Gli ultimi soldati del re

Dalla quarta di copertina dell’edizione Ares:

Gli ultimi soldati del Re d’Italia sono quelli che dal 1944 al 1945, inquadrati nell’esercito regolare, hanno combattuto insieme con gli “Alleati” contro i tedeschi. Non con odio, ma spinti da senso del dovere, amore per la patria, desiderio di finire al più presto una guerra che lacerava i corpi e le coscienze. La storia di questi uomini, negli annali dell’Italia ufficiale, occupa un ruolo minore: fin qui si è preferito proporre, o anche imporre, la storia parallela della resistenza partigiana. E’ una delle ragioni per cui, con Gli ultimi soldati del Re, Eugenio Corti coglie ancora una volta di sorpresa il panorama storico e narrativo italiano. Già vi era riuscito nel 1983 con Il cavallo rosso: il grande romanzo “cattolico”, rispettoso della storia ma non dei miti elaborati dagli storici, italiano ma internazionale, corale e felice nel dipingere i singoli.

Gli ultimi soldati del re è una sorpresa analoga.

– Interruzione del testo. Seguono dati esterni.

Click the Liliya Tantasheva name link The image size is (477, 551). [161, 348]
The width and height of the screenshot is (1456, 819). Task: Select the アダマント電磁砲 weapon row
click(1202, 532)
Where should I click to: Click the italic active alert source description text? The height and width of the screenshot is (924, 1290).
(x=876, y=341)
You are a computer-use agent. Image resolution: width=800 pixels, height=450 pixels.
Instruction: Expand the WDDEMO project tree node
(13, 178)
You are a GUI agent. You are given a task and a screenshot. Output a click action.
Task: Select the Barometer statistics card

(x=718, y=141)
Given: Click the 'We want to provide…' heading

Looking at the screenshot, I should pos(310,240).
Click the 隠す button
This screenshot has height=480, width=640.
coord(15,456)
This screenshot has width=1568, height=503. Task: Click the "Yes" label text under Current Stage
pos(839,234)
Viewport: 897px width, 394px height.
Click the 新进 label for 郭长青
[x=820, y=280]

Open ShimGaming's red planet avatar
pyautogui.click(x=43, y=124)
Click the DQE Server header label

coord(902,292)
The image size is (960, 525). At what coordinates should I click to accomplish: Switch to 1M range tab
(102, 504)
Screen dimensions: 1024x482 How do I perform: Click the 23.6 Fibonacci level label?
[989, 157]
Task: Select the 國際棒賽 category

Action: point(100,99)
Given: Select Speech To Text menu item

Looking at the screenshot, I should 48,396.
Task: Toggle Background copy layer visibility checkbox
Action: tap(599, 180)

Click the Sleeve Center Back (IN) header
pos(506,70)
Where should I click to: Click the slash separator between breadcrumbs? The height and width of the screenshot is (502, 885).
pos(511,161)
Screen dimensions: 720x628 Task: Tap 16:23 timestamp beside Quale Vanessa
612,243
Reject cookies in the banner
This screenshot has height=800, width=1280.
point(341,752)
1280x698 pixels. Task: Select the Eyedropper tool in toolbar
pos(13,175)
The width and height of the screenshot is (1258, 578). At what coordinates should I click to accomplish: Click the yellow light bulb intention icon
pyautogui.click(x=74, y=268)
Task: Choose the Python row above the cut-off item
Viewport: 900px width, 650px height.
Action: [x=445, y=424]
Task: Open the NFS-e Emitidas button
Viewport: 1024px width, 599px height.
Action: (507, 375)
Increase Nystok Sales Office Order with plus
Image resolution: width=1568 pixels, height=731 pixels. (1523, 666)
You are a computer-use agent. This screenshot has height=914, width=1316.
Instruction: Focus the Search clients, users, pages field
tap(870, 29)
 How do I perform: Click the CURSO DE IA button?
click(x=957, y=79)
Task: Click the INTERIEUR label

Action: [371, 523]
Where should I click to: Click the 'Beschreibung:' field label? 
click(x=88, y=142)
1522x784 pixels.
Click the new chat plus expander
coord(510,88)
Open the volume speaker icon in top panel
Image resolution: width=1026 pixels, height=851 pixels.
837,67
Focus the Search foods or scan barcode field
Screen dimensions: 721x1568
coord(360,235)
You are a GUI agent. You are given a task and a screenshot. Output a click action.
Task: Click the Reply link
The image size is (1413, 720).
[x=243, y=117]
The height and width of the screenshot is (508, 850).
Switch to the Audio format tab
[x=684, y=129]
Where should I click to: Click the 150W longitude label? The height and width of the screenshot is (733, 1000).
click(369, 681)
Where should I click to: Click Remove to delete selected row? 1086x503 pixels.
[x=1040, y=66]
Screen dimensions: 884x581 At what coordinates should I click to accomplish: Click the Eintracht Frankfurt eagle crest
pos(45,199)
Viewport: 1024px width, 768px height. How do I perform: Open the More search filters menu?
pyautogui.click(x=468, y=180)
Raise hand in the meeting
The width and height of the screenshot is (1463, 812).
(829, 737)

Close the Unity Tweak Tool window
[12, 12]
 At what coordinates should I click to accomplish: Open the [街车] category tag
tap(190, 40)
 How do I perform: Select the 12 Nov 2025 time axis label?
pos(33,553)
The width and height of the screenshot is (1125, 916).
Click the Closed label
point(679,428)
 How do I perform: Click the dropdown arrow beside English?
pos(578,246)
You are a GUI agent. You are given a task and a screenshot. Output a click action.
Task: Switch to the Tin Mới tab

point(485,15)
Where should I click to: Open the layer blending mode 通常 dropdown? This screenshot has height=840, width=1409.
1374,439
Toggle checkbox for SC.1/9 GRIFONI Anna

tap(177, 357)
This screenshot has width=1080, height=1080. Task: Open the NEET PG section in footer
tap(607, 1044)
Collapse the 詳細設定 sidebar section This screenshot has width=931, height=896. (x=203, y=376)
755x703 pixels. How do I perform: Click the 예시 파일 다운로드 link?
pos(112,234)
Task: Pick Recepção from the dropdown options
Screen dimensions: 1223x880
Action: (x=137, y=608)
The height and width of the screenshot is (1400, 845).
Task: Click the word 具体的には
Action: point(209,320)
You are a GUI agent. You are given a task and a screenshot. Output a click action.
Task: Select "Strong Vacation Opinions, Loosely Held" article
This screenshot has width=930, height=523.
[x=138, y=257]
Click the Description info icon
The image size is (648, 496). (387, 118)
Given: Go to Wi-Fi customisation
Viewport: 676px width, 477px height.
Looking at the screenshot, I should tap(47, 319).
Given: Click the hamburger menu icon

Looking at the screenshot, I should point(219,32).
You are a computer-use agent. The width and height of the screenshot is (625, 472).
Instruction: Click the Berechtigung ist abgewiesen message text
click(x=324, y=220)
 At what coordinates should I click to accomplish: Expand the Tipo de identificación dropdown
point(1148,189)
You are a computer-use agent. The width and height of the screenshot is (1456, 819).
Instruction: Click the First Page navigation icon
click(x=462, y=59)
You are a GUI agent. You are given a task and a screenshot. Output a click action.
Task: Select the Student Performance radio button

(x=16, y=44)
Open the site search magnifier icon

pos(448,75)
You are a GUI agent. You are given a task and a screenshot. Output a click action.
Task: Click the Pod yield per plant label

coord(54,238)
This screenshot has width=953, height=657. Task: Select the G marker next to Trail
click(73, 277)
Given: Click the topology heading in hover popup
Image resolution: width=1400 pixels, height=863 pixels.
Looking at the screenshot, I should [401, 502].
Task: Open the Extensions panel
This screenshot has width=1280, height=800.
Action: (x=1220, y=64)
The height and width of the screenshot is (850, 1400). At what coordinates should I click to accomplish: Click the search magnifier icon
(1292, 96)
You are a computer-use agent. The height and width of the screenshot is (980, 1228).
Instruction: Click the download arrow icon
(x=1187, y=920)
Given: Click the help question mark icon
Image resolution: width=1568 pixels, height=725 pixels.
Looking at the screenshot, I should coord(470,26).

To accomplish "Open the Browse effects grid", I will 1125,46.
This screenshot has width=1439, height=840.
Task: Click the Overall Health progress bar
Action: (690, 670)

Era ancora tutta da raccontare la storia delle emozioni e dei sentimenti che si manifestavano in quanti – soldati, fra i quali l’autore, e civili -, anziché polemizzare con le autorità legittime, si diedero in ogni modo da fare per uscire dalla sconfitta e dal caos.

Gi ultimi soldati del re: la grande narrativa illumina la verità della storia.